Investment Gurus Don't Even Follow Their Own Advice
from the what-chance-do-you-have? dept
There are all sorts of well known investment strategies out there, but it’s often difficult to find anyone who sticks to them — even those who are famous for pitching those investment strategies, apparently. The Wall Street Journal surveyed a number of people famous for their investment strategies and found plenty willing to (somewhat sheepishly) admit they don’t follow the strategies themselves, often proving that emotion overcomes rational thinking when it comes to investments:
- Harry Markowitz, winner of a Nobel Prize in economics, in part for his work on the relationship between risk and return admits that, rather than pay attention to any of that in his personal investing: “I visualized my grief if the stock market went way up and I wasn’t in it — or if it went way down and I was completely in it. My intention was to minimize my future regret. So I split my contributions 50/50 between bonds and equities.”

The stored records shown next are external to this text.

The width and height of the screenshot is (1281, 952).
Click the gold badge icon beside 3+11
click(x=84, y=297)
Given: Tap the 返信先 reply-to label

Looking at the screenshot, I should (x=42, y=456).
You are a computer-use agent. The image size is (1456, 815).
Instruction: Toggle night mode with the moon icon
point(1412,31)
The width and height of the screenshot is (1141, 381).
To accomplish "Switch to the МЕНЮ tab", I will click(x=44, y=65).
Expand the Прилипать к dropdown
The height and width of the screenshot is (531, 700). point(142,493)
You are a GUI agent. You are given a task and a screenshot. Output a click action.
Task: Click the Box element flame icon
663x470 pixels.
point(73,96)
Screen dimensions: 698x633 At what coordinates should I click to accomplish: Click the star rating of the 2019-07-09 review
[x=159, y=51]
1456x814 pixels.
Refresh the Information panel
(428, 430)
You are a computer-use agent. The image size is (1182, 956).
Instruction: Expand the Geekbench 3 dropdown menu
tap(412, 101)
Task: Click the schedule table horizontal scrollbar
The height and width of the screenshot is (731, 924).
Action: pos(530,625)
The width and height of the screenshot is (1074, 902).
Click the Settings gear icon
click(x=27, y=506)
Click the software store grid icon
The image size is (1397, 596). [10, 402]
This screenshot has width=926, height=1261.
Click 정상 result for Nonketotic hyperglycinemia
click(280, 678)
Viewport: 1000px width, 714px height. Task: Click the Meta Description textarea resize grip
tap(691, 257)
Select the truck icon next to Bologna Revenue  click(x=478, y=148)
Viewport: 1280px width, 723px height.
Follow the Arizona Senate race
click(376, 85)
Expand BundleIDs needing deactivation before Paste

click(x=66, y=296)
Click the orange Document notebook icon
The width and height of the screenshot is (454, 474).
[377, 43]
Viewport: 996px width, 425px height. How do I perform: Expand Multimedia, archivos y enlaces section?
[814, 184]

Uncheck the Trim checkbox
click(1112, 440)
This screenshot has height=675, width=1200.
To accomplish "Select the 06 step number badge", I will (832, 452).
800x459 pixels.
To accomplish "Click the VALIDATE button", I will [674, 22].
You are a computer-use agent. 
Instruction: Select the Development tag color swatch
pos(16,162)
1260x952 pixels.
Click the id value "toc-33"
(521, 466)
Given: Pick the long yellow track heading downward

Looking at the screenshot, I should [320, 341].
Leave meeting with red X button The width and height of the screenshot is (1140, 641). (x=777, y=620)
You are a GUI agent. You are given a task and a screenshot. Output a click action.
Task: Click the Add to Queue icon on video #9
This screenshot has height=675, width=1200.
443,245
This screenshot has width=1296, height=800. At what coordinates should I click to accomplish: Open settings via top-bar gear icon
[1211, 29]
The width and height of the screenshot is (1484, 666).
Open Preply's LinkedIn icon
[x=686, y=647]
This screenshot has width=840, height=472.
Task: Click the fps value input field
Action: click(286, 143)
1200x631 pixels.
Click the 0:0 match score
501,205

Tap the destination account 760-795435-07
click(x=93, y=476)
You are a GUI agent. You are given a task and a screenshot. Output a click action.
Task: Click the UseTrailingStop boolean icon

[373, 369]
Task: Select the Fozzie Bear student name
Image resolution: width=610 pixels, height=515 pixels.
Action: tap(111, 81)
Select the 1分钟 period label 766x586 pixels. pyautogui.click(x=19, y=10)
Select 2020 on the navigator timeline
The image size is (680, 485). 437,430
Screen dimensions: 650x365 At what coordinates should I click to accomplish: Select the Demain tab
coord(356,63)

- John C. Bogle, founder of the Vanguard funds, and the high priest of constantly “rebalancing” your portfolio, to sell what’s gone up and buy more of what’s gone down, doesn’t actually do that himself: “I think rebalancing makes a substantial amount of sense. I don’t rebalance… I leave it alone. I have not touched my asset allocation since March of 2000.”
- Don Phillips, managing director at research firm Morningstar Inc., who pushes people to put certain non-equity investments, like treasuries and REITs, into tax-deferred retirement accounts, hasn’t actually done so himself. “I still think of my retirement assets as meeting long-term goals and have trouble putting anything but equities in them, even though I know that I should think of my portfolio as a whole, not as pools of money tied to independent goals.”
- And then there’s Burton Malkiel, the Princeton economist who wrote A Random Walk Down Wall Street, which has convinced many, many people to put all of their money in index funds, doesn’t do that himself: “Actually, I have a quarter to a third of my money in individual stocks and actively managed funds…. It’s not necessarily because I think I’ll be any better off than with indexing, but I still want to buy a few individual stocks because it’s fun.”
That’s not to say that any of the investment strategies proposed by these guys is necessarily bad. It just shows how incredibly difficult it is to be disciplined enough to actually follow them.